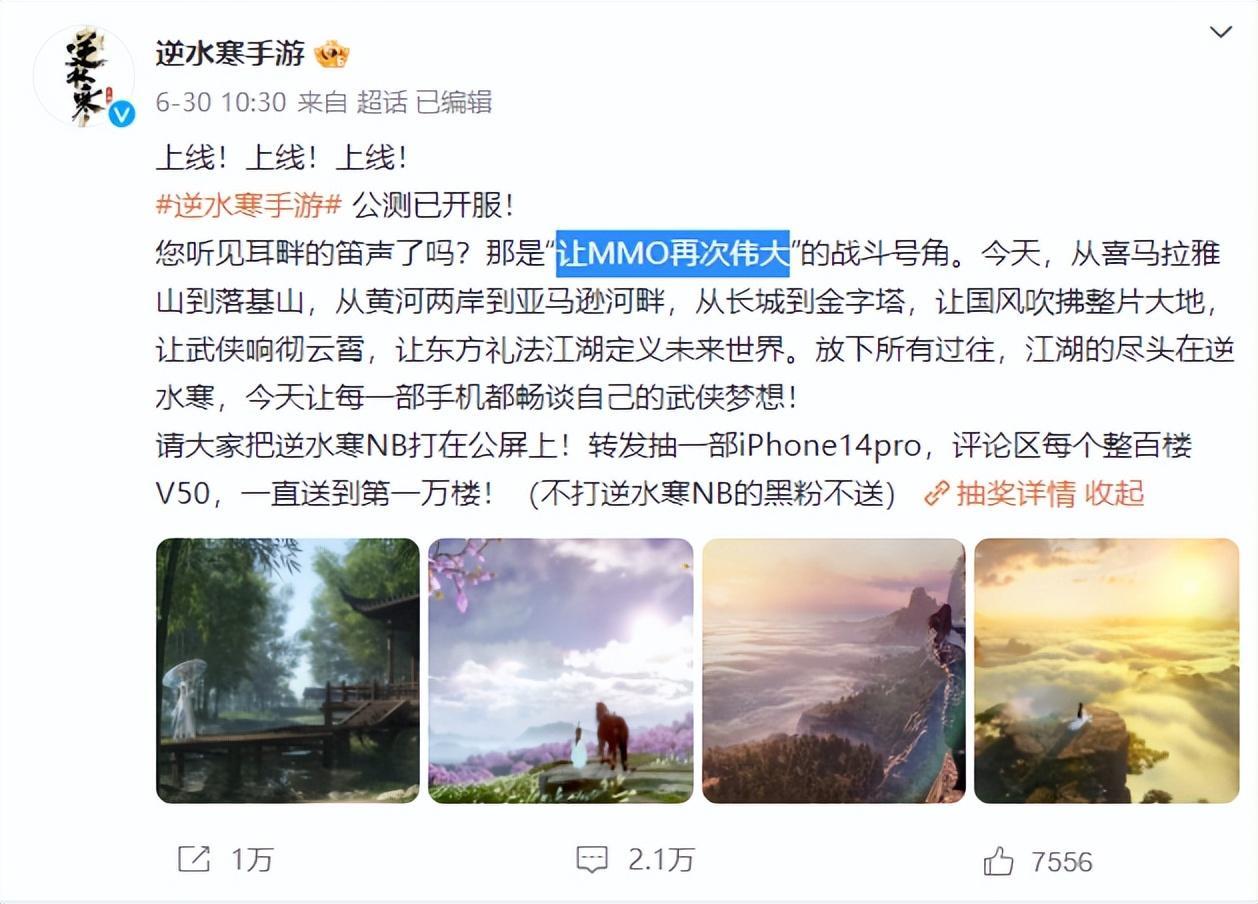The height and width of the screenshot is (904, 1258).
Task: Click the gold crown membership badge
Action: point(332,54)

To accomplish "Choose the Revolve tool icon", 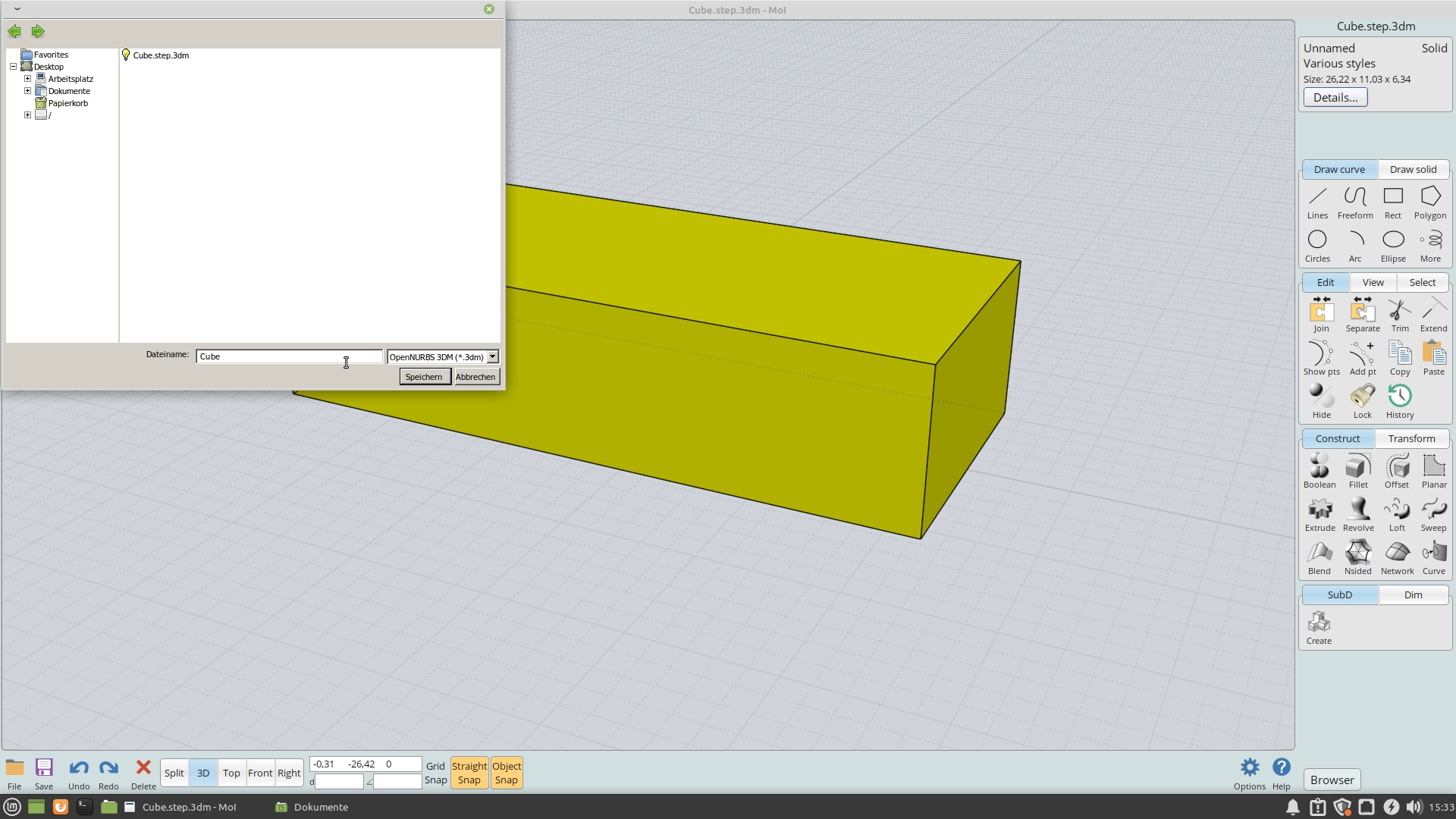I will pyautogui.click(x=1358, y=513).
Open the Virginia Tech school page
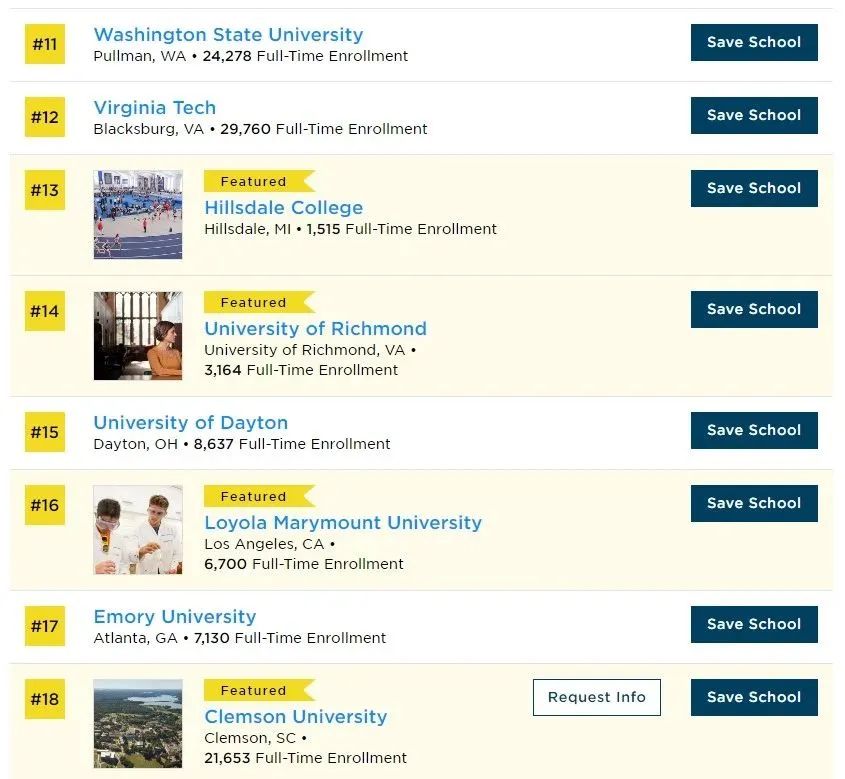The width and height of the screenshot is (845, 779). coord(155,107)
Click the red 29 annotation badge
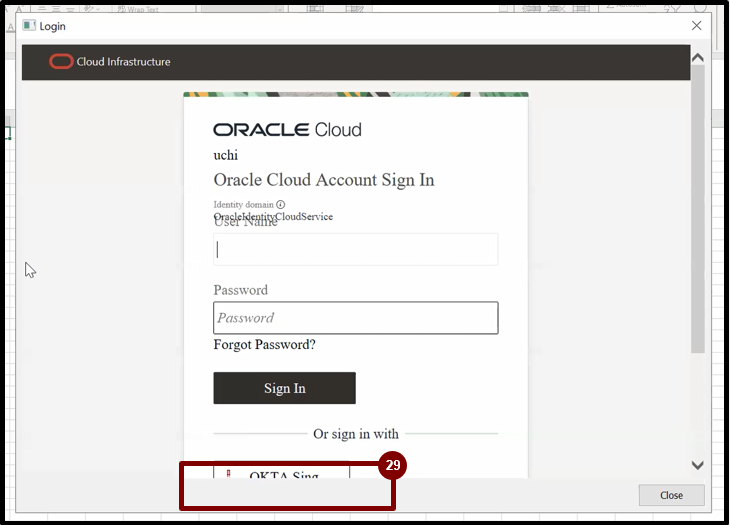 (394, 466)
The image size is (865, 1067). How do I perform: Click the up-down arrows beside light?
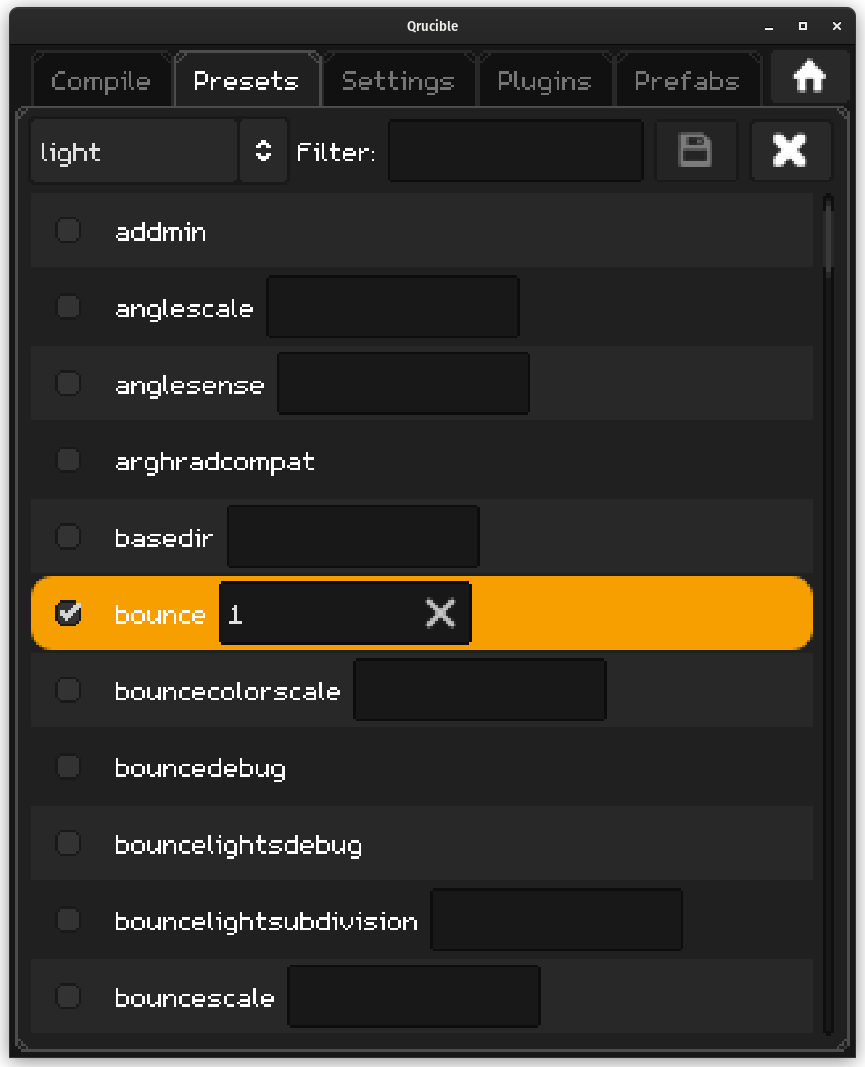pos(263,152)
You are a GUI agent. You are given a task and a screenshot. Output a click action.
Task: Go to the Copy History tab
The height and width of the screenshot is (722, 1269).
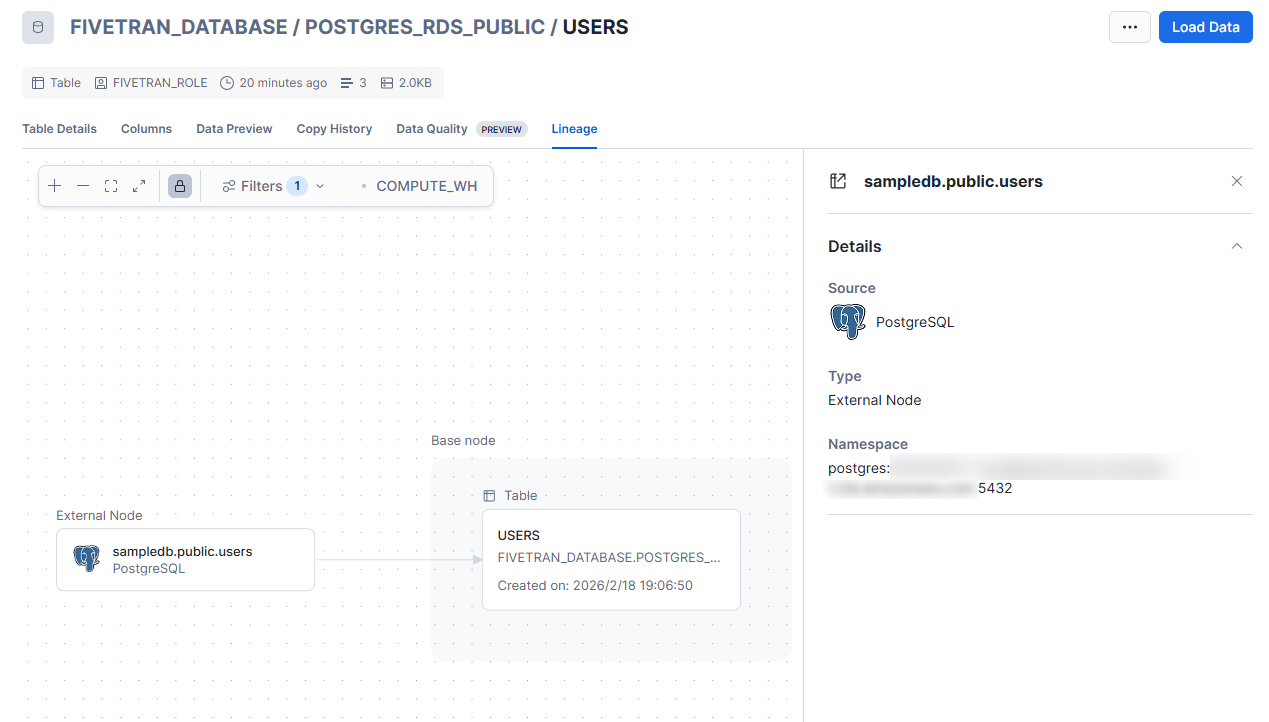(x=334, y=129)
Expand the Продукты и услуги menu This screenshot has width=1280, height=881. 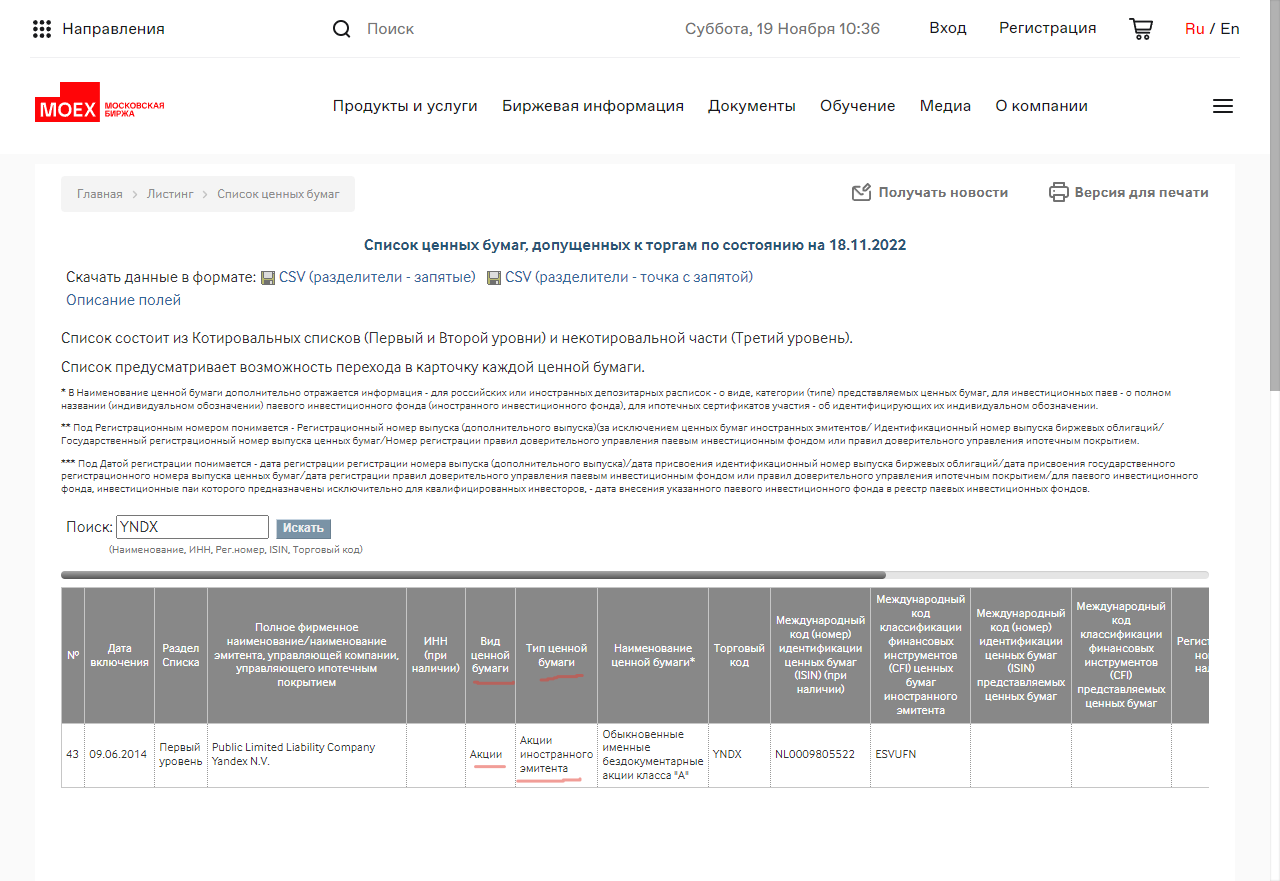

____________________

**STATED EXERCISE**
Can you give the lines from the one containing "Click the red 29 annotation badge" through the last line as a JSON list of strings, one string per line, with blank lines and pictures left out?

**EXERCISE ANSWER**
[
  "Click the red 29 annotation badge",
  " (394, 466)",
  "The image size is (865, 1067). How do I perform: Click the up-down arrows beside light?",
  "pos(263,152)",
  "You are a GUI agent. You are given a task and a screenshot. Output a click action.",
  "Task: Go to the Copy History tab",
  "The height and width of the screenshot is (722, 1269).",
  "(x=334, y=129)",
  "Expand the Продукты и услуги menu This screenshot has width=1280, height=881. "
]